Per quanto sulla cima facesse freddo, e le condizioni atmosferiche fossero tutt'altro che confortevoli, la folla continuava ad aumentare. C'era qualcosa di ipnotico in quella stella minuscola, brillante, immobile allo zenit, su cui in quel momento erano puntati i pensieri del mondo intero, nonché il raggio laser della Stazione Kinte. Arrivando, tutti gli spettatori si dirigevano al nastro nord e lo toccavano con qualcosa a mezza strada fra la vergogna e l'impudenza, come per dire: "Lo so che è stupido, ma mi sembra di essere più vicino a Morgan". Poi si raccoglievano attorno alla macchinetta del caffè e ascoltavano i comunicati diramati dagli altoparlanti. Niente di nuovo alla Torre: i sette naufraghi dormivano, o tentavano di dormire, per risparmiare ossigeno.
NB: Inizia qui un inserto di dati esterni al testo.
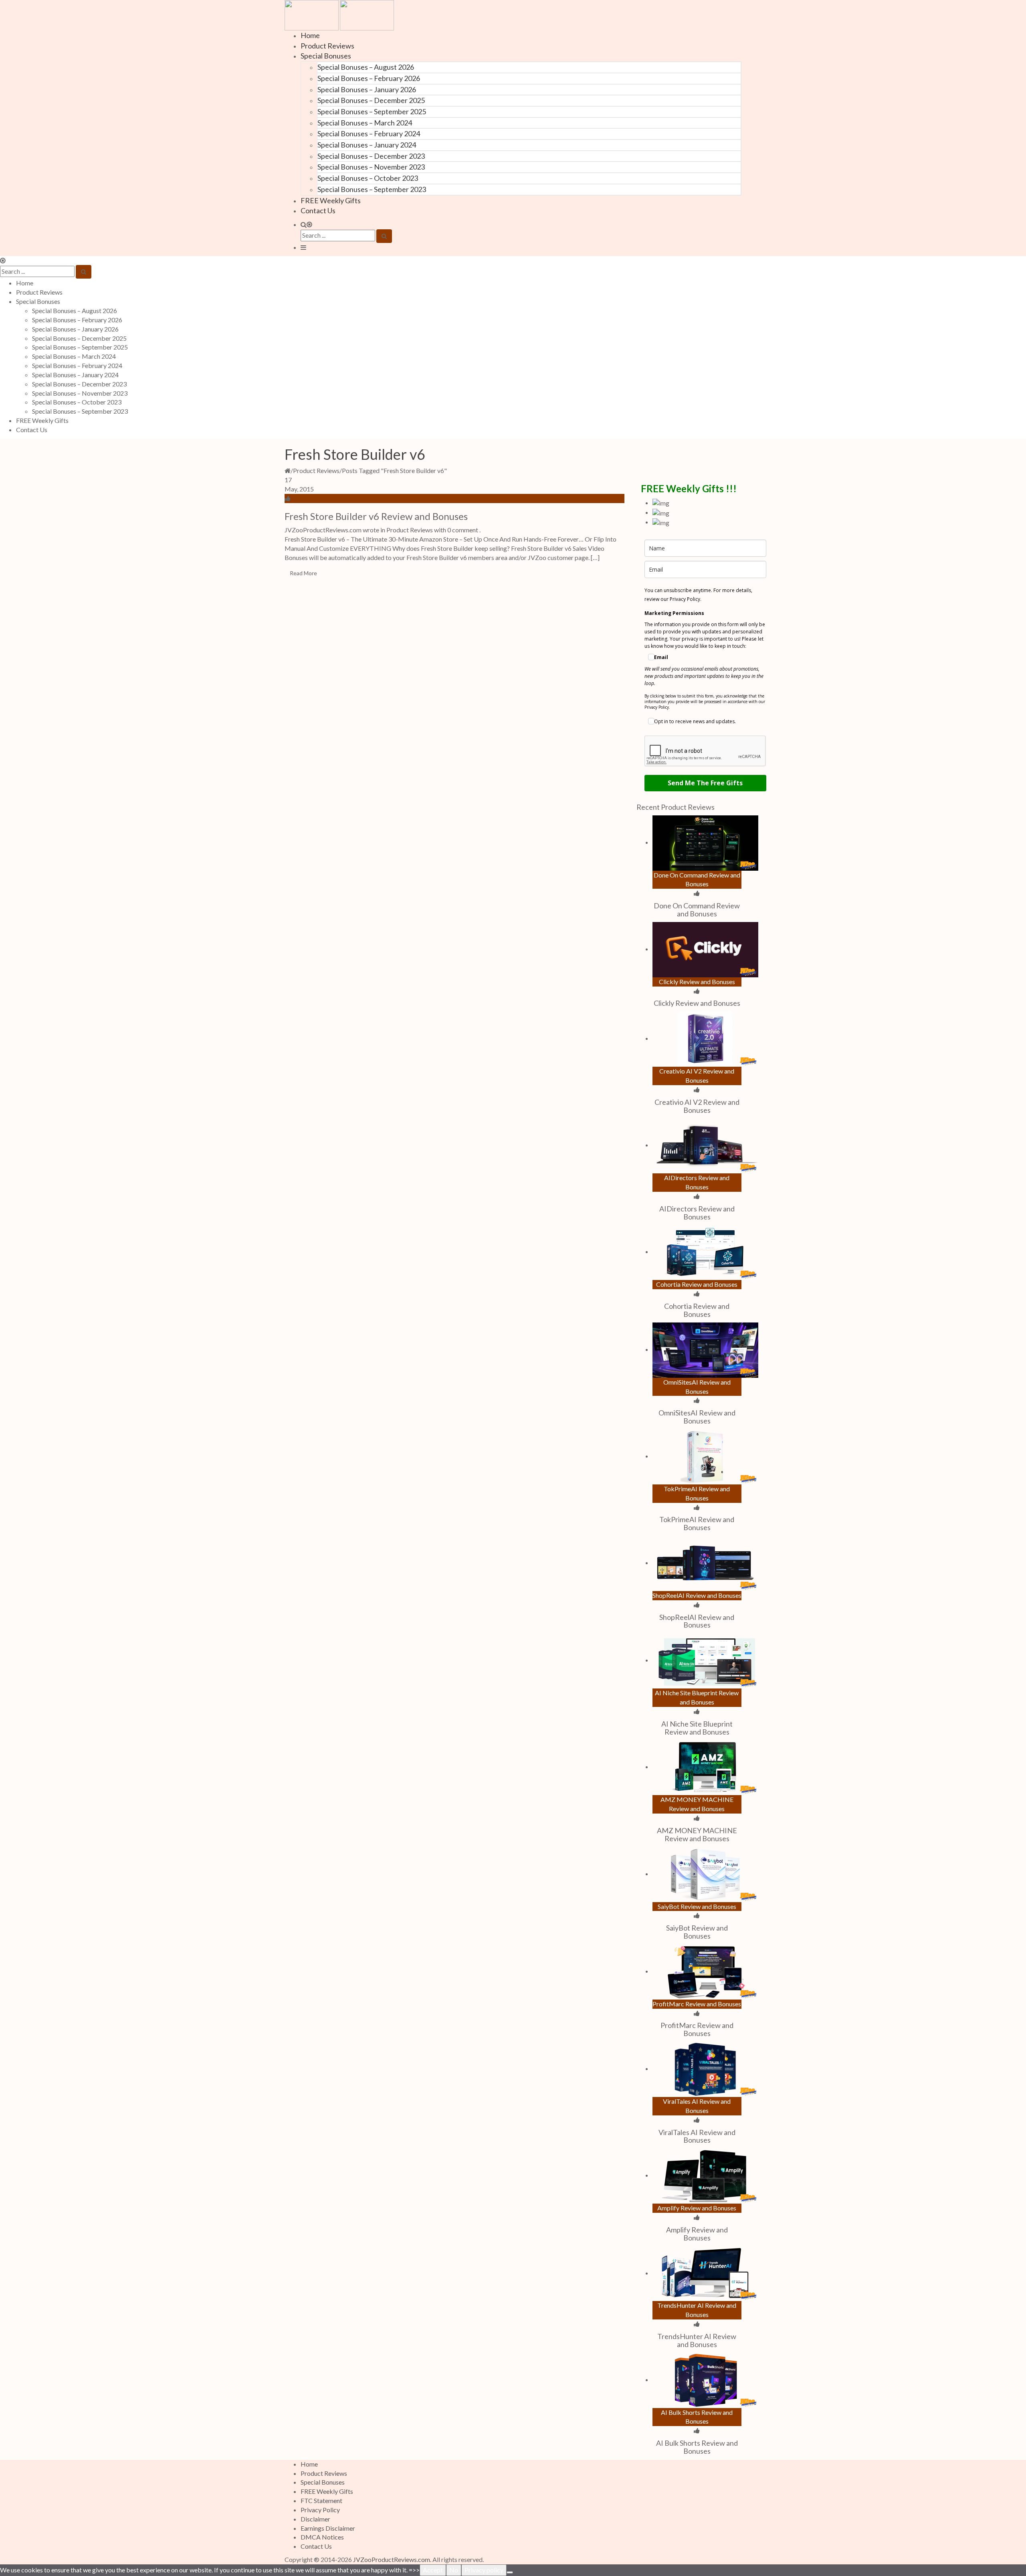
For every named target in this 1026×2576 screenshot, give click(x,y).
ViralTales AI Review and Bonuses (696, 2136)
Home (310, 35)
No (453, 2570)
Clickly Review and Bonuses (697, 1003)
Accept (433, 2570)
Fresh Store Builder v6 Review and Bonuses (376, 516)
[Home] (288, 470)
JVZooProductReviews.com (391, 2559)
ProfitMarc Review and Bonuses (696, 2029)
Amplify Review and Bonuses (697, 2233)
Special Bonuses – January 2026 (366, 89)
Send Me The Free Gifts (705, 782)
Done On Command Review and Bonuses (697, 909)
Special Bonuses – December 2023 (371, 156)
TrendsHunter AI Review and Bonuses (696, 2340)
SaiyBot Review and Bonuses (697, 1931)
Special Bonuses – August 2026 (365, 67)
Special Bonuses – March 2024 (364, 122)
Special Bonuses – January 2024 (366, 144)
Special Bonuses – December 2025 (371, 100)
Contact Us (318, 210)
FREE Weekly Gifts (331, 200)
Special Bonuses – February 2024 (368, 133)
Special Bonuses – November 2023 (371, 166)
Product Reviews (327, 45)
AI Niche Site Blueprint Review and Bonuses (697, 1727)
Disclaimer (315, 2519)
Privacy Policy (320, 2509)
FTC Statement (321, 2500)
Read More (303, 573)
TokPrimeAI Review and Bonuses (696, 1523)
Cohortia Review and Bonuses (696, 1310)
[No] (510, 2572)
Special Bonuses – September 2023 (371, 189)
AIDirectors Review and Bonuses (697, 1212)
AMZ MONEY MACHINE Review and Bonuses (697, 1834)
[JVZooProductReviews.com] (339, 14)
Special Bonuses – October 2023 (367, 178)
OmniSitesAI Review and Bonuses (696, 1416)
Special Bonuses (326, 55)
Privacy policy (484, 2570)
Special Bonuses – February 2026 (368, 78)
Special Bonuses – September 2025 (371, 111)
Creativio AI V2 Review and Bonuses (696, 1106)
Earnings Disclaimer (328, 2528)
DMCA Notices (322, 2537)
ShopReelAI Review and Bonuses (696, 1621)
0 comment (462, 530)
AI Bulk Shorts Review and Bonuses (697, 2447)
Per il momento Morgan non era ancora in ritardo, per cui nessuno li aveva informati dell'incidente; ma entro un'ora avrebbero chiamato la Stazione di Mezzo per sapere cos'era successo.
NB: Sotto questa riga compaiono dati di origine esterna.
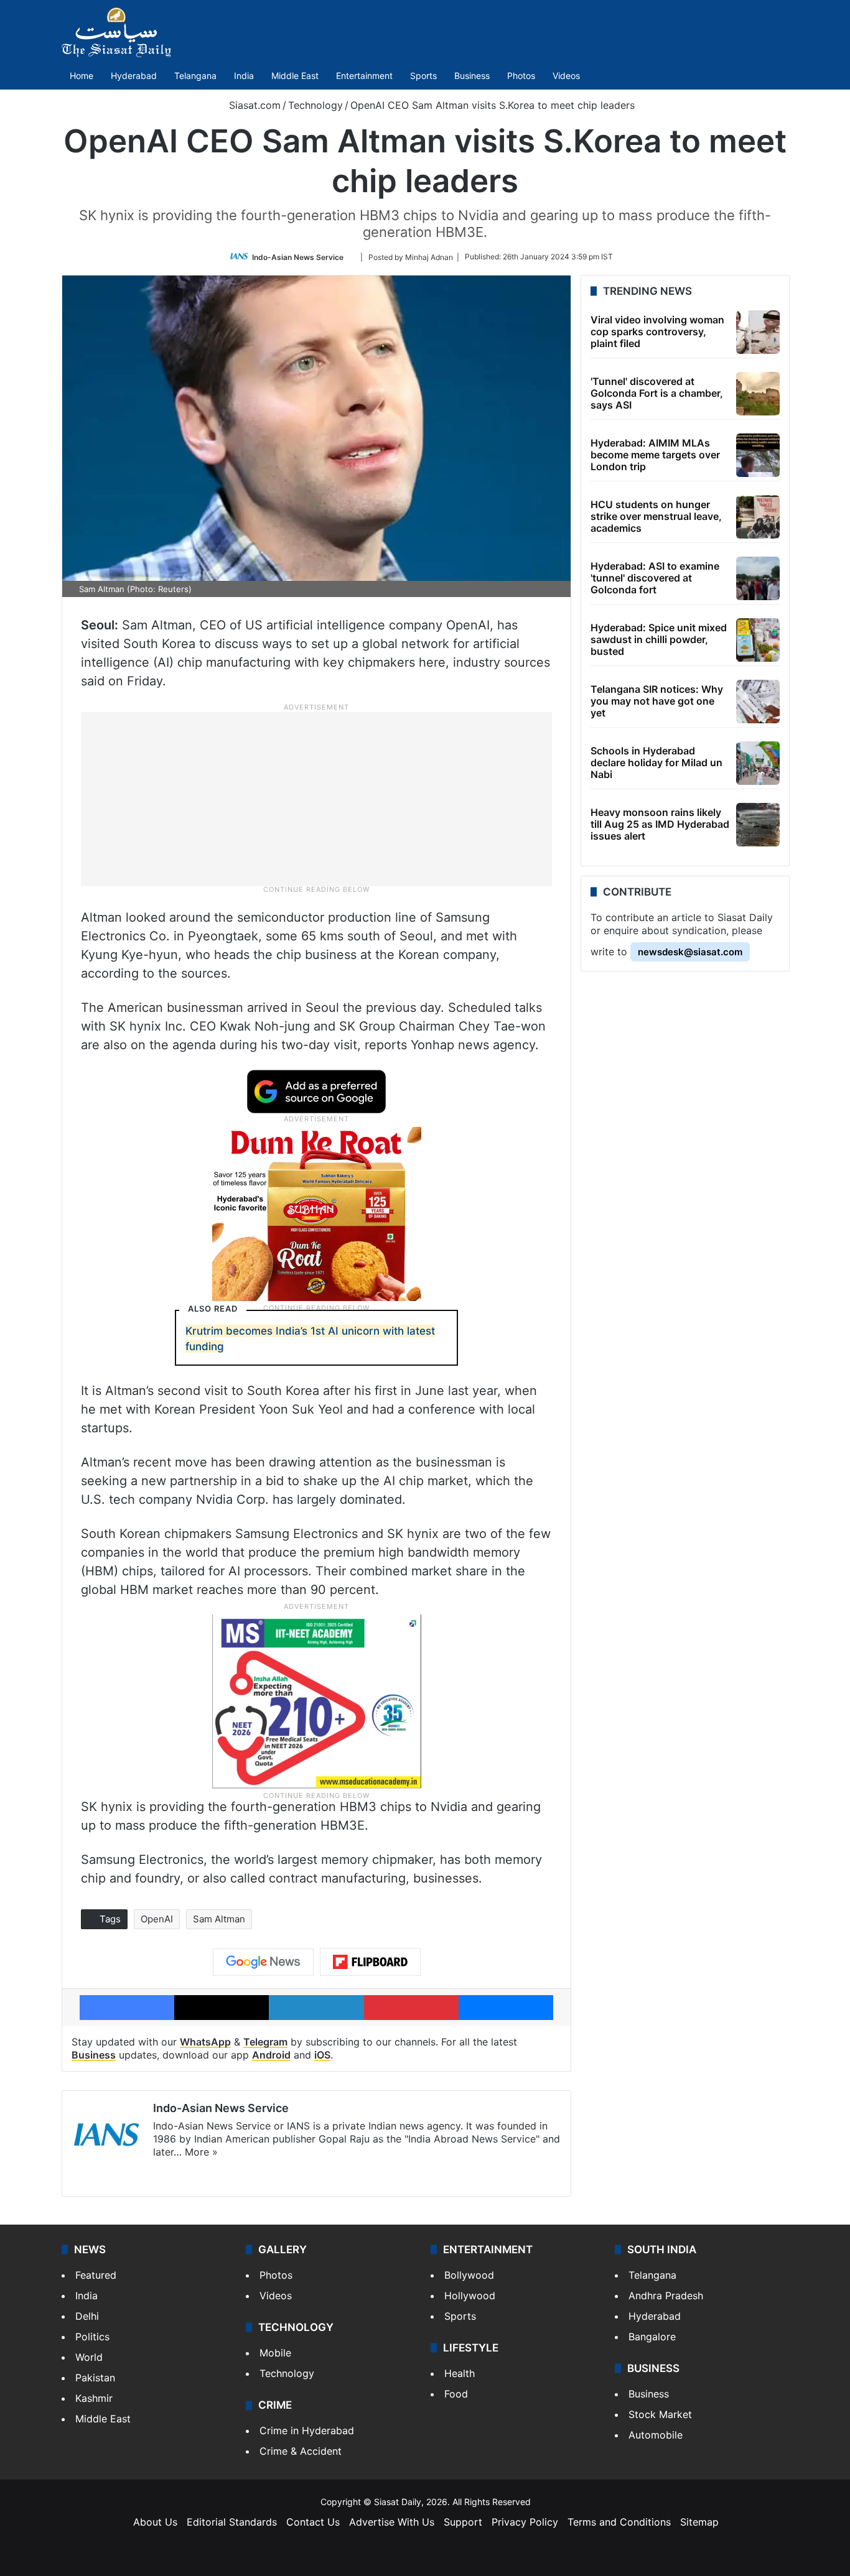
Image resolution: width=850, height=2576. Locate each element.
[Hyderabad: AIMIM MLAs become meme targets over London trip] (758, 455)
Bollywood (469, 2275)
Maxine Duval era giunta a Sri Kanda appena dieci minuti dopo che Morgan era partito. Un tempo, uno sbaglio del genere l'avrebbe mandata su tutte le furie; ora si limitò a scrollare le spalle e a tranquillizzarsi con l'idea che sarebbe stata la prima a impadronirsi dell'ingegnere, non appena tornava. Kingsley non le aveva permesso di parlare con Morgan, e lei aveva accettato persino quell'ordine. Sì, stava proprio invecchiando…

Durante gli ultimi minuti, le sole parole uscite dalla capsula erano una serie di "A posto": Morgan stava eseguendo il controllo della tuta con l'aiuto di un esperto della Stazione di Mezzo. Ora il controllo era terminato; tutti attendevano, pieni di tensione, la cruciale mossa successiva.